--- BEGIN INFORMATION SUPPLIED ---

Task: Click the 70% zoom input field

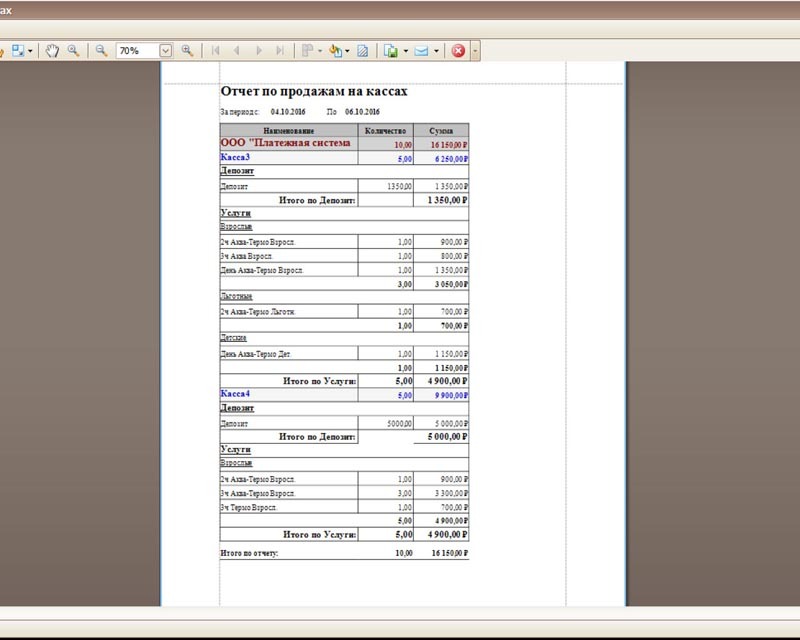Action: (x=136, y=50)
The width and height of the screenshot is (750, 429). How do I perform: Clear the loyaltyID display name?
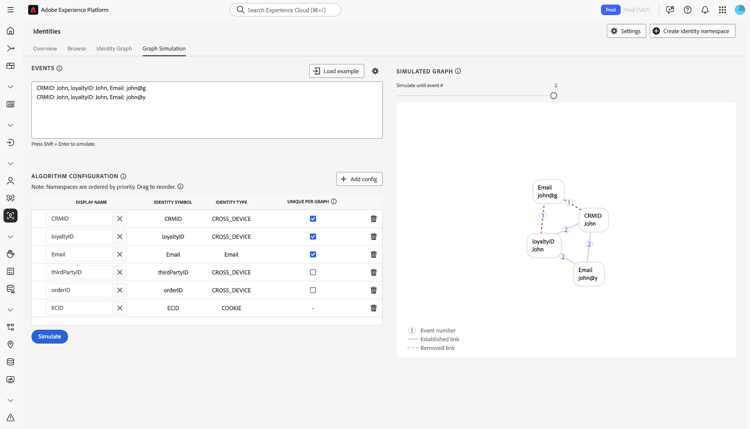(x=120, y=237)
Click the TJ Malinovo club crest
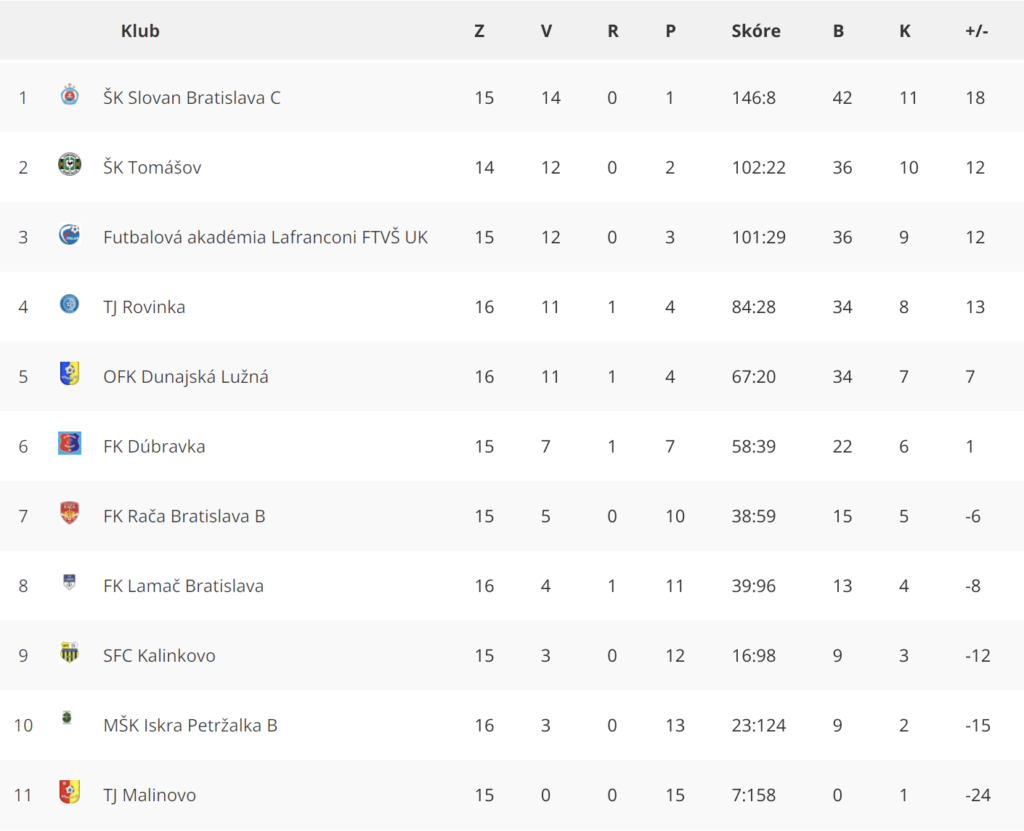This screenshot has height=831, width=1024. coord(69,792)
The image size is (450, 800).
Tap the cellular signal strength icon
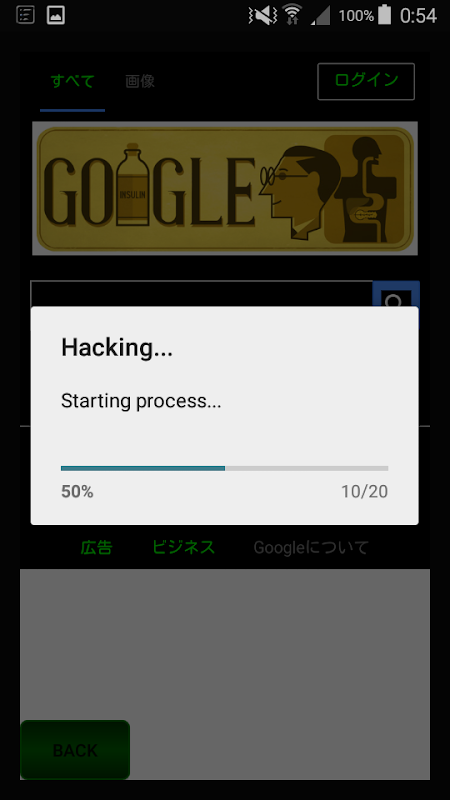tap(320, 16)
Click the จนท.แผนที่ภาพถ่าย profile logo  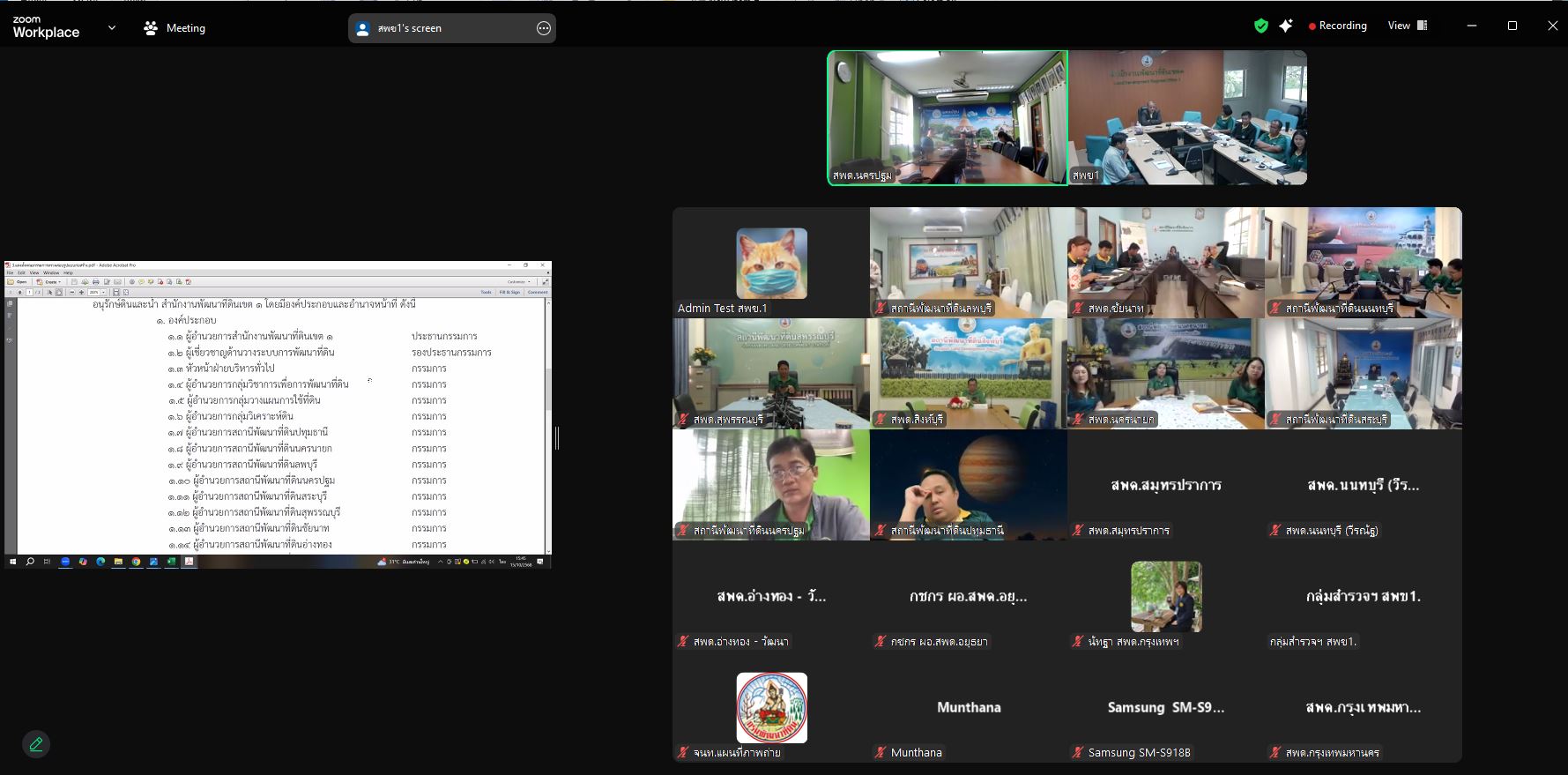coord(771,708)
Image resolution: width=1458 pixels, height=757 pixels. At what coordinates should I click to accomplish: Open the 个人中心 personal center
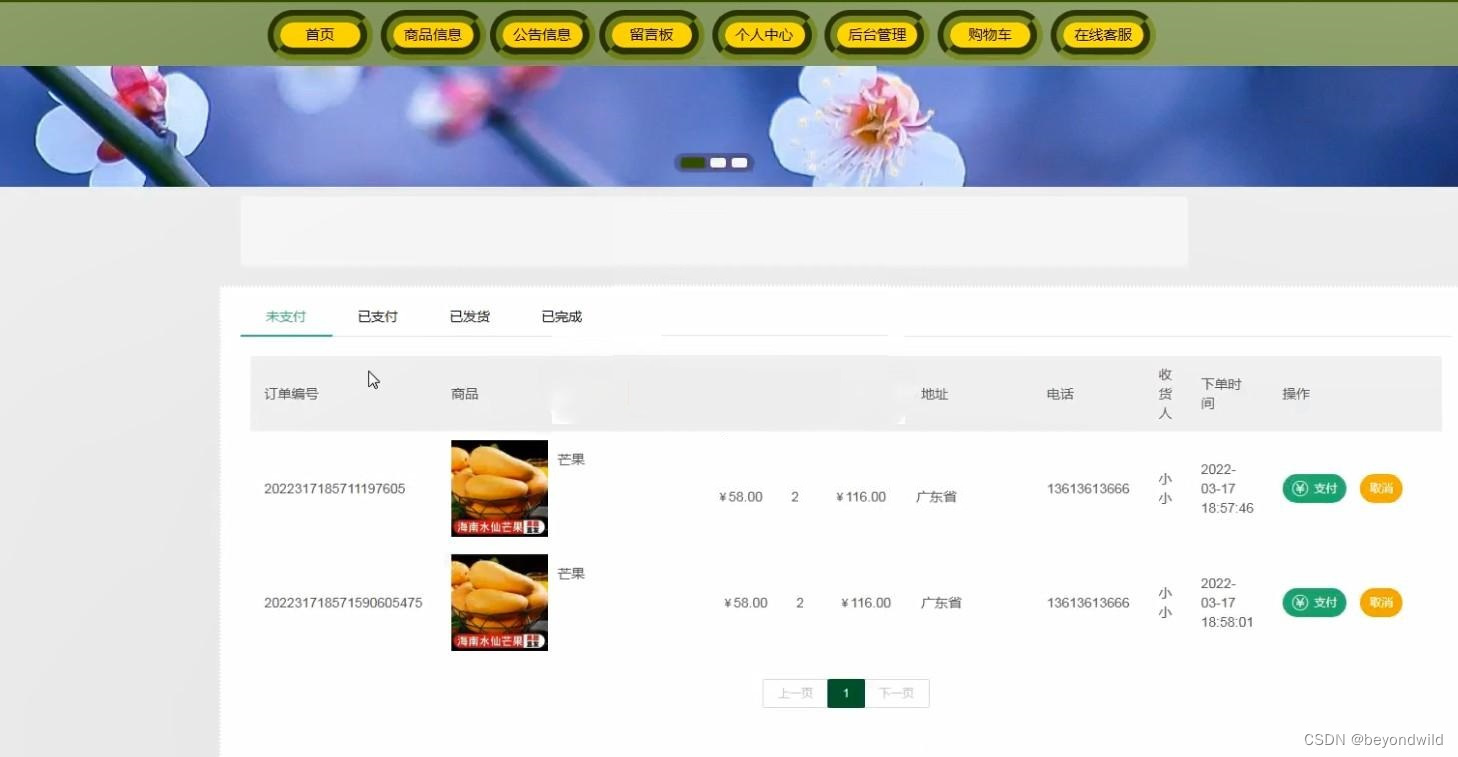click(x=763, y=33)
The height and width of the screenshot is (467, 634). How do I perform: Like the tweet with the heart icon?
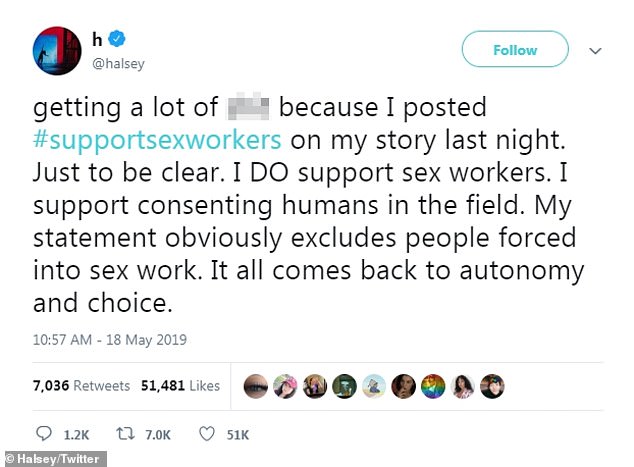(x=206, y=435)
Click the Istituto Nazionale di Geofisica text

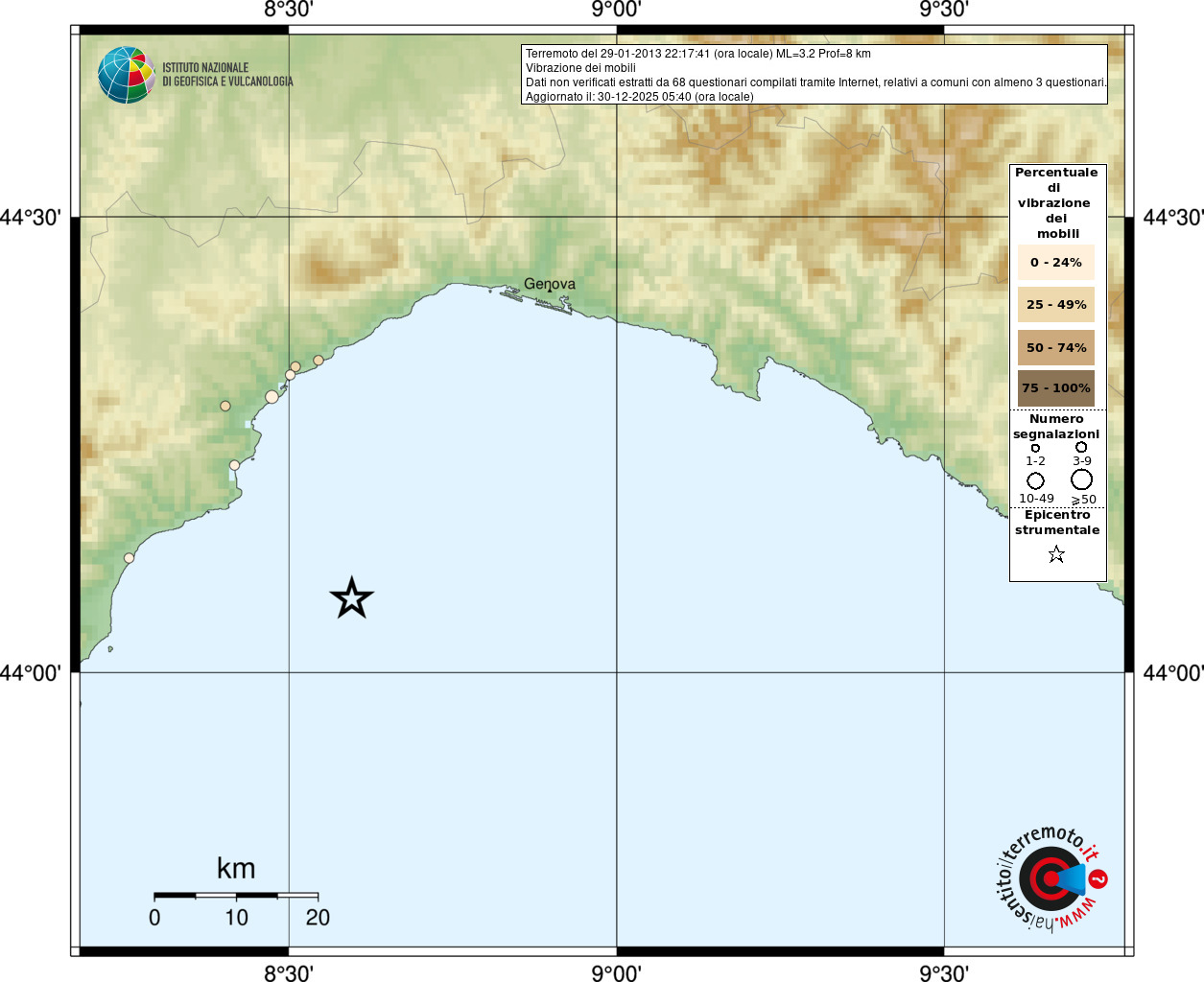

--- END INFORMATION SUPPLIED ---

STATED EXERCISE >> Print the material word for word, from the line that contains "Image resolution: width=1458" through the end of the material, with both ends included. Leave the pictures out.

RESPONSE >>
Image resolution: width=1458 pixels, height=757 pixels. At what coordinates should I click to accomplish: Open the 个人中心 personal center
click(x=763, y=33)
The height and width of the screenshot is (467, 634). How do I perform: Like the tweet with the heart icon?
(x=206, y=435)
Click the Istituto Nazionale di Geofisica text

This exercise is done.